### Teks Bacaan
▬▬▬▬▬▬
Soal Ricuh Lelang Proyek, Kepala ULP Lambar Hotmuda Simarmata Menghindar

Lampung Barat (SL)-Komplek Pemerintah Kabupaten Lampung Barat (Lambar) dihebohkan dengan adanya kericuhan pada verifikasi lelang proyek yang terjadi di halaman kantor Unit Layanan Pengadaan Barang dan Jasa (ULP) pada Selasa 4 Mei 2021 lalu.

Banyak pihak menyayangkan dan mempertanyakan kejadian ricuh antara dua pemborong tersebut terjadi, sehingga muncul banyak dugaan-dugaan. “Apa penyebab terjadinya ricuh, padahal proyek tersebut dilakukan secara lelang, jangan-jangan masih ada proyek kurung di Lampung Barat,” ucap beberapa pihak yang tidak bisa disebutkan.
▬▬▬▬▬▬
### Butir Hasil Ekstraksi
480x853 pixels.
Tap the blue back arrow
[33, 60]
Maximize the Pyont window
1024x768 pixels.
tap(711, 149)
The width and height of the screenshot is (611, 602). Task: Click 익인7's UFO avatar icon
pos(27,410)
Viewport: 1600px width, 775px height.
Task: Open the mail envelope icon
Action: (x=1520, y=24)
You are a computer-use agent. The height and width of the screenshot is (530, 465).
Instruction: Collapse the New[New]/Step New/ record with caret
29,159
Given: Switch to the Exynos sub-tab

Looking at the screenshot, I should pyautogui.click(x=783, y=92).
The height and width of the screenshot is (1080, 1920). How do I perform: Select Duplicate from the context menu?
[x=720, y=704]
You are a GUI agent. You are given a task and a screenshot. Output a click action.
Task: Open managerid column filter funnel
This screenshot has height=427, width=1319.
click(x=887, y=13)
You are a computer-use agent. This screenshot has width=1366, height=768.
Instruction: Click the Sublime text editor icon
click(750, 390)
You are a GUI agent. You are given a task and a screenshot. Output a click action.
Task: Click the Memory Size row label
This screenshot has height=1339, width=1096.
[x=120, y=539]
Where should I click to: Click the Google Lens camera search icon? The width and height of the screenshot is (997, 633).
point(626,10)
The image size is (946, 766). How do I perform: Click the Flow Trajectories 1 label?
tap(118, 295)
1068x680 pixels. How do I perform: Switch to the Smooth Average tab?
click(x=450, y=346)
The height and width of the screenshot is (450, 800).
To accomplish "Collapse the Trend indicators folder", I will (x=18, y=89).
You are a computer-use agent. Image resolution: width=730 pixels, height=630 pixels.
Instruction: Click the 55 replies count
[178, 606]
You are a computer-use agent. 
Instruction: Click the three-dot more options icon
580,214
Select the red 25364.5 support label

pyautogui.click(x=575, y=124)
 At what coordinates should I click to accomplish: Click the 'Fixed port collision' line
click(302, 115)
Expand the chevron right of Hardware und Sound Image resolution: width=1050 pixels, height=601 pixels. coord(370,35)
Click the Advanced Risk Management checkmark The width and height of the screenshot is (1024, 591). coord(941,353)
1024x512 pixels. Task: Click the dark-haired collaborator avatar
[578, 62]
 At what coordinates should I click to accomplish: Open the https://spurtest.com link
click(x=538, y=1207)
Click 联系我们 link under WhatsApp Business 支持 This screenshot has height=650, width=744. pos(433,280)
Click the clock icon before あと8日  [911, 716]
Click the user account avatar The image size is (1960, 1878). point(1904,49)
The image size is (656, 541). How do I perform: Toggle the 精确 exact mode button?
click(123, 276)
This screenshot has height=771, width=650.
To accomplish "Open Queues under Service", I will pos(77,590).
▬▬▬▬▬▬
### Petunjuk Tugas
[a] Menurut teks tentang kericuhan lelang proyek di Lampung Barat, di mana tepatnya kericuhan itu terjadi?
[b] Lanjutkan teks tentang kericuhan lelang proyek di Lampung Barat, dimulai setelah kalimat terakhir yang ditampilkan.

### Jawaban Berurutan
[a] Kericuhan itu terjadi di halaman kantor Unit Layanan Pengadaan Barang dan Jasa (ULP).

[b]
Berdasarkan informasi tersebut, Kepala kantor ULP Lambar Hotmuda Simarmata merupakan orang yang dianggap mengetahui tentang kejadian ricuh lelang proyek tersebut.

Namun beberapa kali media ini hendak menemui Kepala ULP di kantor tempat biasa dirinya bekerja, Hotmuda selalu tidak ada di lokasi dan terkesan menghindar.

“Bapak sedang ada rapat,” ungkap Bunga Vania salah seorang pegawai disana saat dimintai keterangan.

Terahir kali media ini mencoba menemui pada 14 juni 2021 pukul 15 sore, beliau dinyatakan belum pulang istirahat. “Bapak belum pulang istirahat,” ungkap salah seorang pegawai ULP (14/6).

Lebih jauh saat ditanya tentang kejadian ricuh tersebut, semuanya pegawai ULP berkilah dan menyatakan tidak tahu.

Demikian pula saat media ini mencoba menghubungi via seluler, Kepala ULP Lambar Hotmuda Simarmata tidak menjawab.

Bahkan saat dihubungi melalui WhatsApp, Hotmuda Simarmata juga enggan membalas.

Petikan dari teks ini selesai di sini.